Thomas Michael, Infosecurity Magazine

As Wired pointed out in their article titled, App Permissions Don’t Tell Us Nearly Enough About Our Apps, the oversimplified data permissions we agree to in apps often does align with the data they are actually collecting:

Once you grant location access, app makers are able to pull in bearing and altitude information in addition to single location objects. This means apps can know “roughly which floor of a highrise you live on.”

A travel app, learned some interesting behavioral patterns about its customers based on how they were holding their phones [because of their access to the phone’s motion sensors].

“We found that during traffic spikes [in the app] at night, a lot of device rotations were happening,” Setlur says. “They were starting like this, and then they would turn the phone like this. We realized that people were trying to plan their next trip, turning the phone sideways to look at photos, while they were lying in bed.”

That’s just the location permission you give. La Liga showed us how access to a phone’s microphone could be abused. What about access to your camera, camera roll, calendar, contacts, motion sensors, speech recognition, and social media accounts? There are ways these can be abused as well.

The point being that there’s a large opportunity to exploit app permissions. Yes, to use the Uber app you have to give them Location Services. But there’s no reason the flashlight app or strategy game you just downloaded needs access to your location or your microphone.

It’s easy to blindly give away these permissions when we get a new app, usually because it seems like a requirement. And this behavioral loophole is easily exploited:

Realizing how much data can be mined by exploiting mobile apps, TalkingData, a Chinese big data company does just this: by creating basic mobile apps that people need — such as VPN apps, games, etc — and requiring unnecessary permissions (which many users automatically go on to accept), TalkingData now boasts a $1 billion valuation and access to data on over 700 million monthly active data.

Thomas Michael, Infosecurity Magazine

I’d highly recommend you take a trip to your phone’s privacy settings and see what permissions you’re giving to which apps. If something stands out as odd, then turn that puppy off.

Today, our app permissions may inform some eerie advertisements that reflect something you said in a conversation with your sister.

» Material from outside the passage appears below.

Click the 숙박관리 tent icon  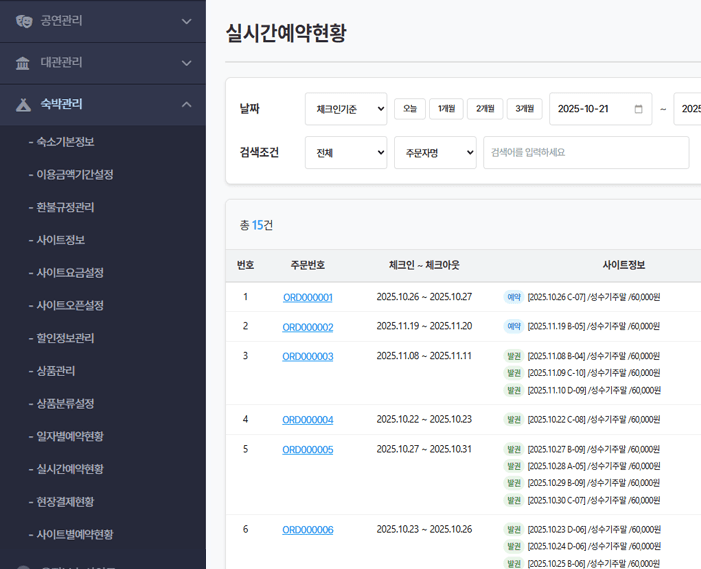tap(23, 104)
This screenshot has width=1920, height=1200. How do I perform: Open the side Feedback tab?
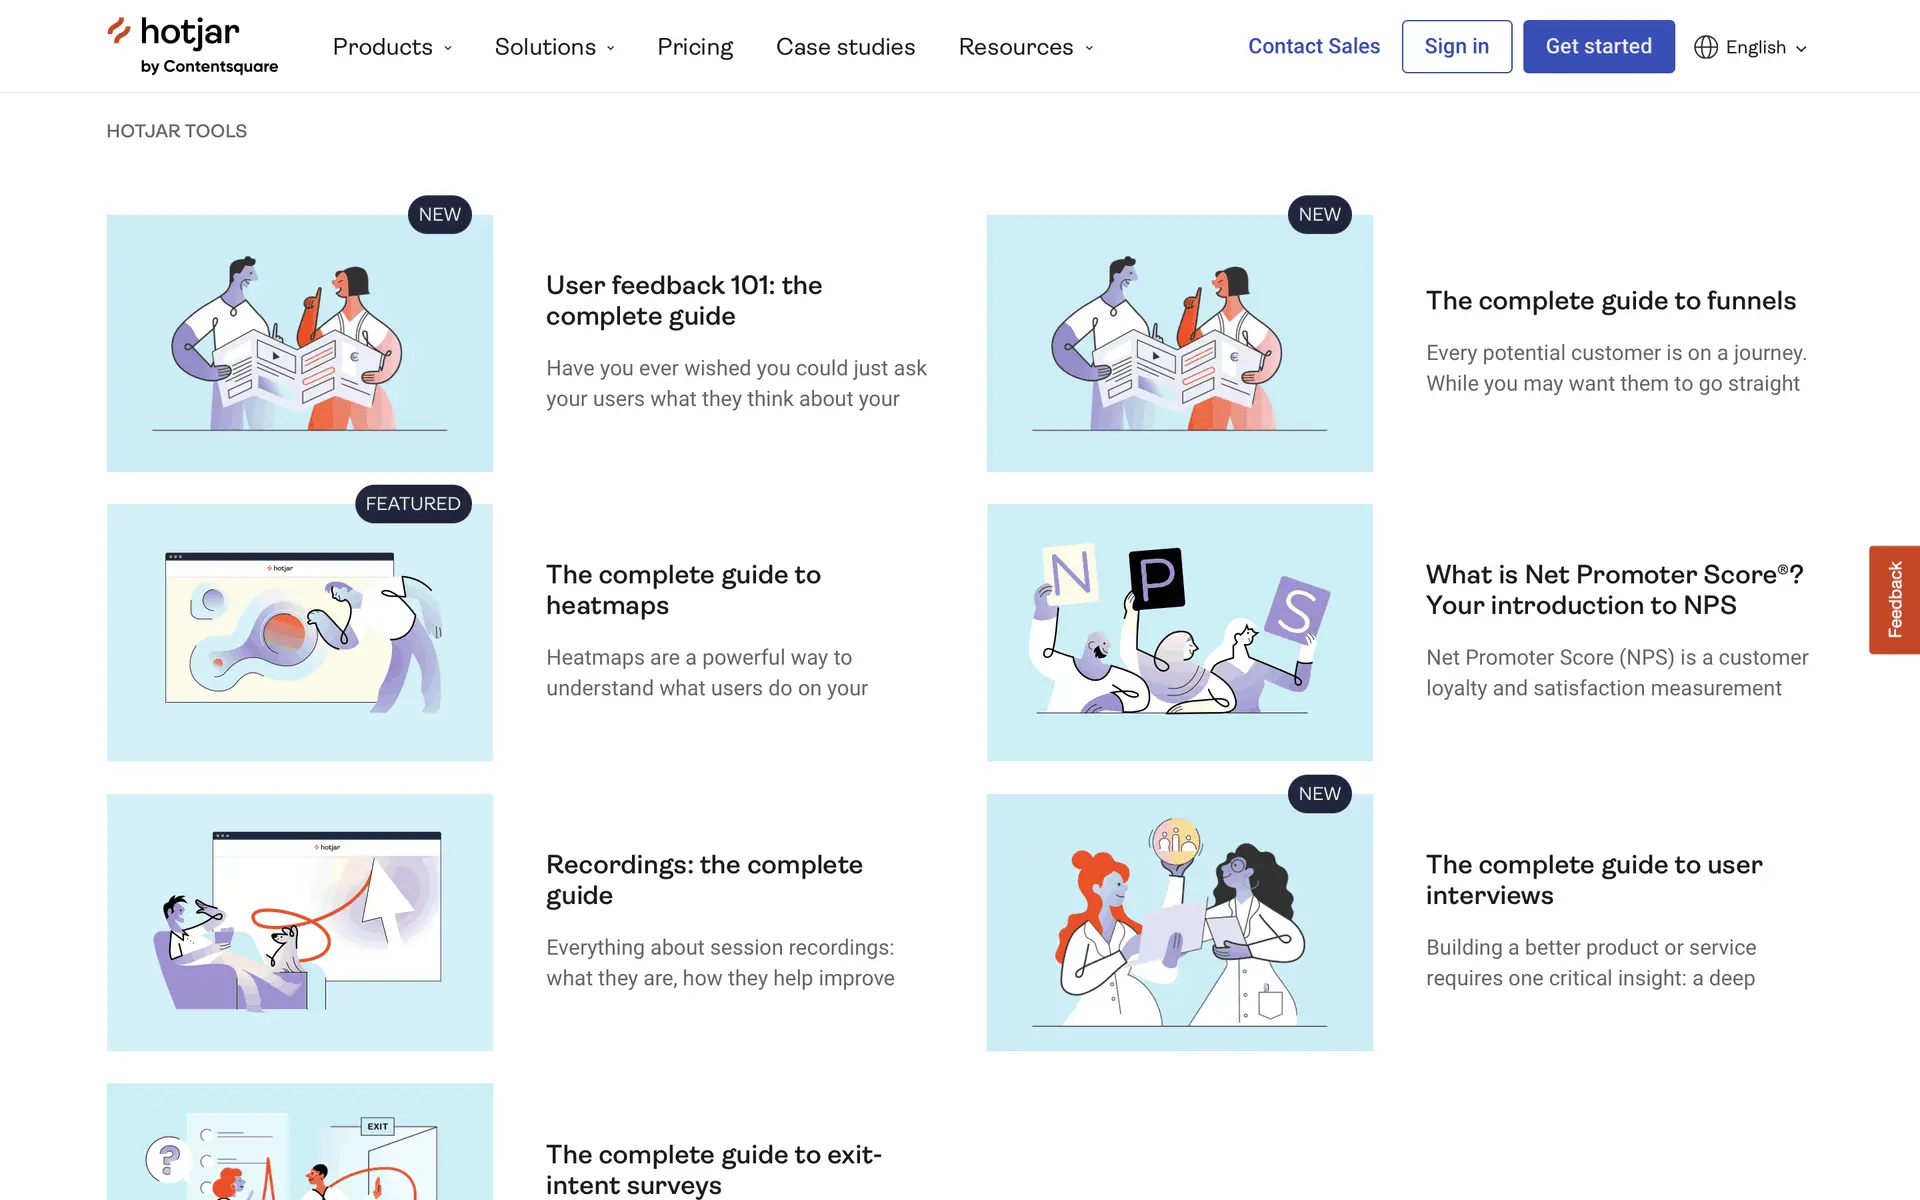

But if the La Liga is any indication of how else our smartphone apps could be used against us, then there are a lot of ways our apps could incriminate us.

Apps as Spies?

It’s important to get creative and think deeply about how the data you create by using your smartphone tells a meaningful story about your livelihood, intentions, etc…

There’s no imagination necessary when we talk about criminal endeavors. Location and motion sensors could place a suspect at the scene of the crime. For good reason, Apple has stayed pretty firm on denying government or police access to phones of potential criminals. But this doesn’t necessarily apply to the third-party apps on that phone.

More relevant to you, the permissions you give to some health and fitness app could be used by health insurance companies to more accurately assess your health risk leading to potentially higher premiums. Giving calendar access to some third-party app could be used to determine when you’ll be out of town (or at the office for a long stretch)… the best time to rob your house.

I don’t mean to frighten you by these seemingly improbable connections. However, who could’ve anticipated what La Liga would do via an app? We routinely underestimate the assumptions and judgments that can be made about individuals just by looking at the data they create.

Two years ago, I wrote an article called The iPhone is a Black Box discussing the treasure trove of information stored on iPhones. Every day it seems to become truer than the last.